"Yeah, I just gave my keys to the valet"
"Okay, are you sure you'll be alright by yourself?" Seokjin asked, I could hear the worry in his voice even though he did a good job at keeping it steady
"Positive. I'll see you in a week, you know the rules"
"Yes, I know, do not call or text unless it's a dire emergency, we all know to leave you alone" he rolled his eyes "We'll check in on mom for you so just focus on you"
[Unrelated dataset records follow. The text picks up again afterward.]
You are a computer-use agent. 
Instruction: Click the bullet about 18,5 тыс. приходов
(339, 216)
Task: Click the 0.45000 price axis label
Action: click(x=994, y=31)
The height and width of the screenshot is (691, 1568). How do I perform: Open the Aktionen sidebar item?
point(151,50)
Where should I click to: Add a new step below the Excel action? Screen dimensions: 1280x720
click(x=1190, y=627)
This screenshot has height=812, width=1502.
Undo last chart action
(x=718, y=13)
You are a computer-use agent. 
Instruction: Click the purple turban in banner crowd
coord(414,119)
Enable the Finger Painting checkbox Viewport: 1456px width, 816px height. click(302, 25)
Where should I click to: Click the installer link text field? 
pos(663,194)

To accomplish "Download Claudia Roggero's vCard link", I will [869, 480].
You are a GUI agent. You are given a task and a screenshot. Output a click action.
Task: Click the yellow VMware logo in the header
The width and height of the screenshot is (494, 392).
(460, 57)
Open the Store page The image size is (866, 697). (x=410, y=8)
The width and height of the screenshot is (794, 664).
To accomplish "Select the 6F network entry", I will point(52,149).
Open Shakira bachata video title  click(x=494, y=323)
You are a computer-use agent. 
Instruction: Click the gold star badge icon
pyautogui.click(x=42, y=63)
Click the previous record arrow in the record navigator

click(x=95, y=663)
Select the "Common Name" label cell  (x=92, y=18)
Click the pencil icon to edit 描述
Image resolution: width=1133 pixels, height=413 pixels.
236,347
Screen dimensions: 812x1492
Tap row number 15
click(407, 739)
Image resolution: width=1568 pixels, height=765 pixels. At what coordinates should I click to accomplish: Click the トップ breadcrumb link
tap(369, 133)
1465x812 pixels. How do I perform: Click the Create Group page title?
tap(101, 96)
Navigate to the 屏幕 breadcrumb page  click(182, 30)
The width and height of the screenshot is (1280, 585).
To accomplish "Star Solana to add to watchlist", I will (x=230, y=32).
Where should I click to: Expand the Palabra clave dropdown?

"Thank you Jin, I'm about to check in so I love you and I'll talk to you soon"
"Bye baby, I love you too" As soon as I hung up with him, I got a slew of messages in the group chat from the rest of my mates telling me that they love me and will miss me. I sent seven kissing faces with hearts and put my phone on do not disturb.
I check into the hotel and drag my suitcase down the hall to the Namsan Pool premier suite of the Banyan Tree Club and Spa in Seoul. Once I'm inside the room I leave my stuff near the door and take a tour. It's a lovely space with a pool in the room, the view from the extra-large windows is beautiful and serene, exactly what I wanted and needed. The last two months were hectic as shit, the events that took place on their month-long vacation were enough to send any normal person running for the hills, but my resilient ass managed to power through.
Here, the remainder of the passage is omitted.